GOAL OF THE EXERCISE: From the Wozzagate post, reproduce the span from "Television and newspapers" to "for a change.", substituting "dull" for "boring".

SOURCE TEXT:
Friday 31 October 2008

Wozzagate : Appreciate The Drama and Irony

Television and newspapers have been getting boring of late, with everyone pandering on about financial woes and Amy Winehouse's slush puppy machine, so it's nice to have a bit of drama for a change.

I'm flicking through London's papers on the way home from work. It's nice to see the Jonathan Ross/Russel Brand saga unfolds in such spectacular fashion. Nice? What kind of person am I, getting pleasure out of this? Some real drama for a change, no-one cares about the credit crunch any more. Or about Gorden Brown. Or about McCain, Obama or Sarah Palin. A scandal is what we all like.

I sit back and appreciate the carnage. The phone calls to Fawlty Towers actor Andrew Sachs were pretty pathetic. I concede that. The whole thing was prerecorded, and was (as Ross put it) extremely "juvenile".

ROWS:
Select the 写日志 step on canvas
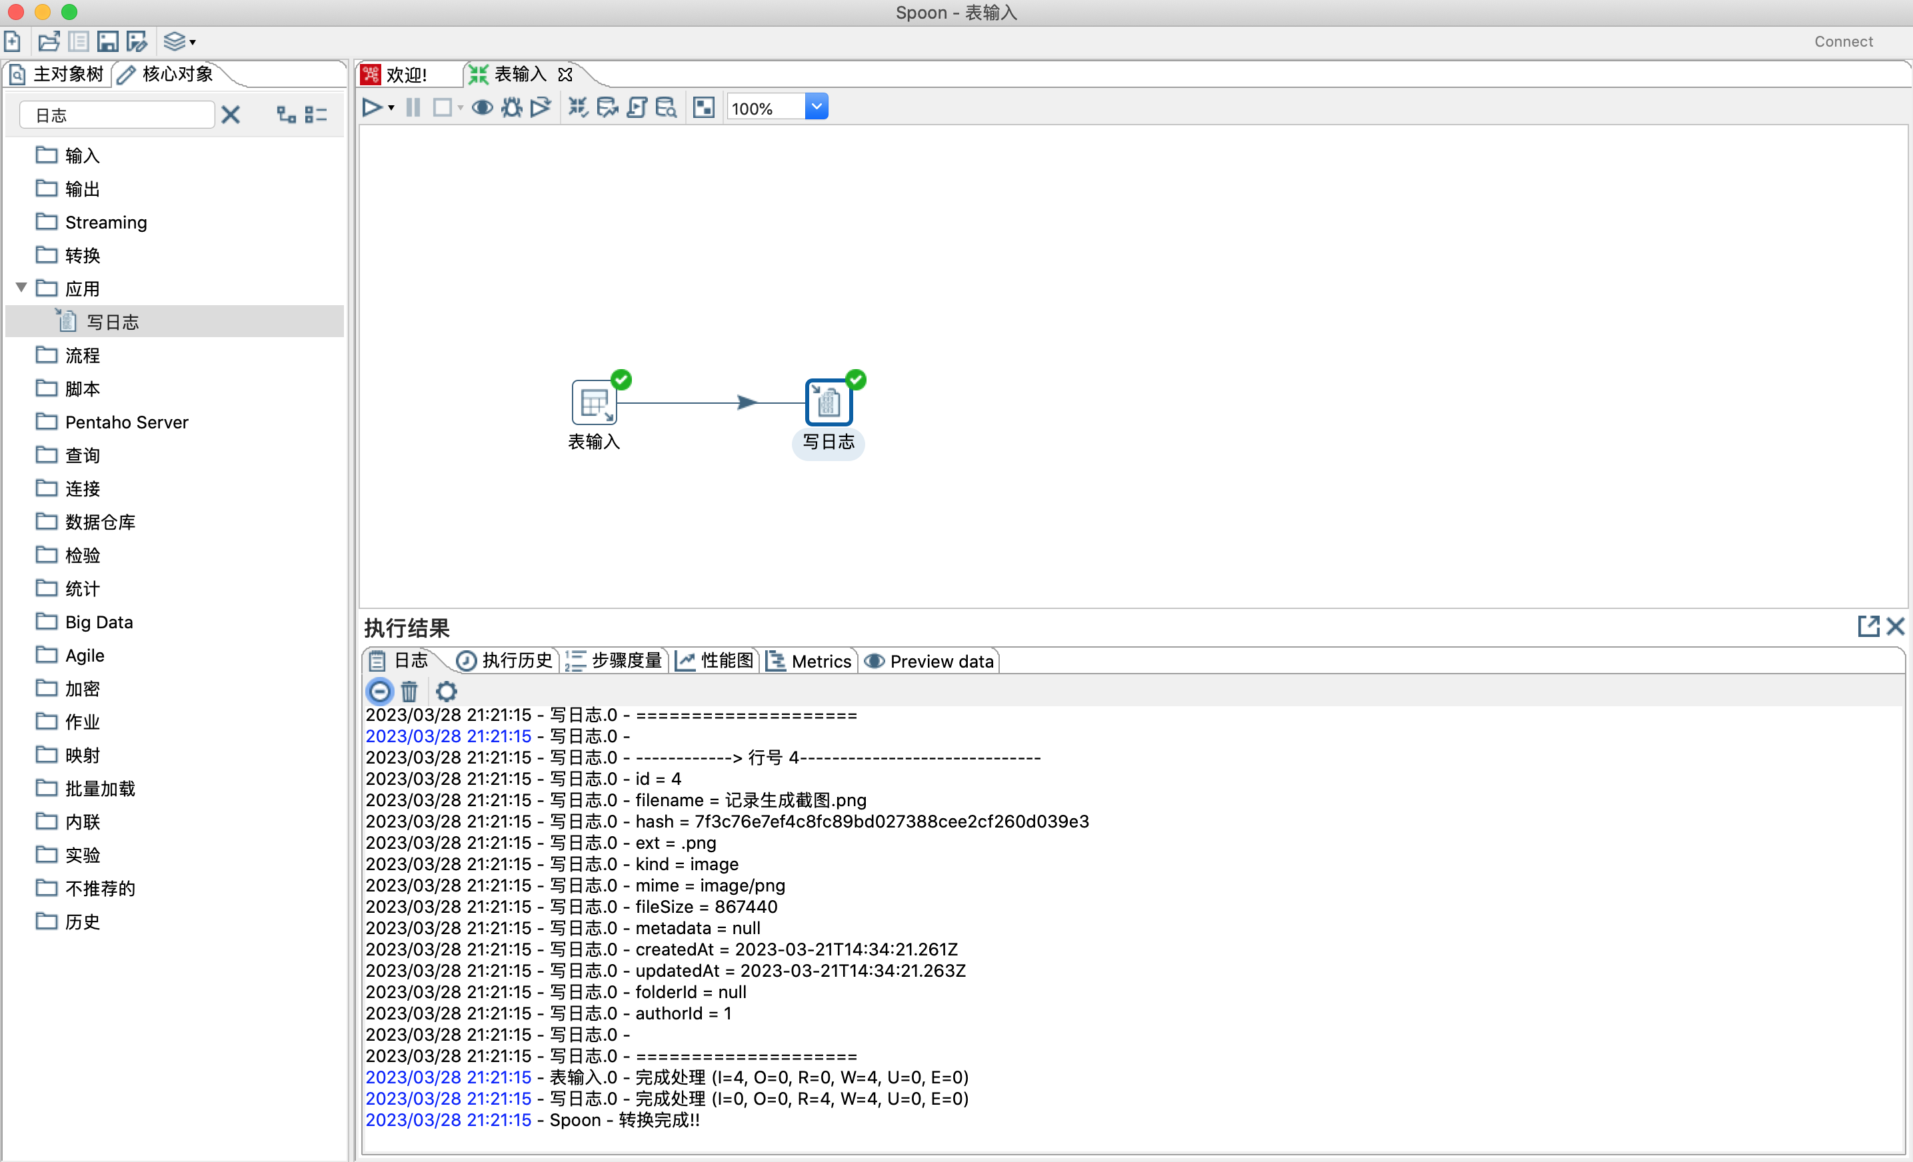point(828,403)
...
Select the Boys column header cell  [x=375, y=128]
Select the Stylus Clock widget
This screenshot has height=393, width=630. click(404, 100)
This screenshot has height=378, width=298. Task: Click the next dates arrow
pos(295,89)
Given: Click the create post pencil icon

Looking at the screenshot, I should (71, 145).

WRITTEN ANSWER:
Television and newspapers have been getting dull of late, with everyone pandering on about financial woes and Amy Winehouse's slush puppy machine, so it's nice to have a bit of drama for a change.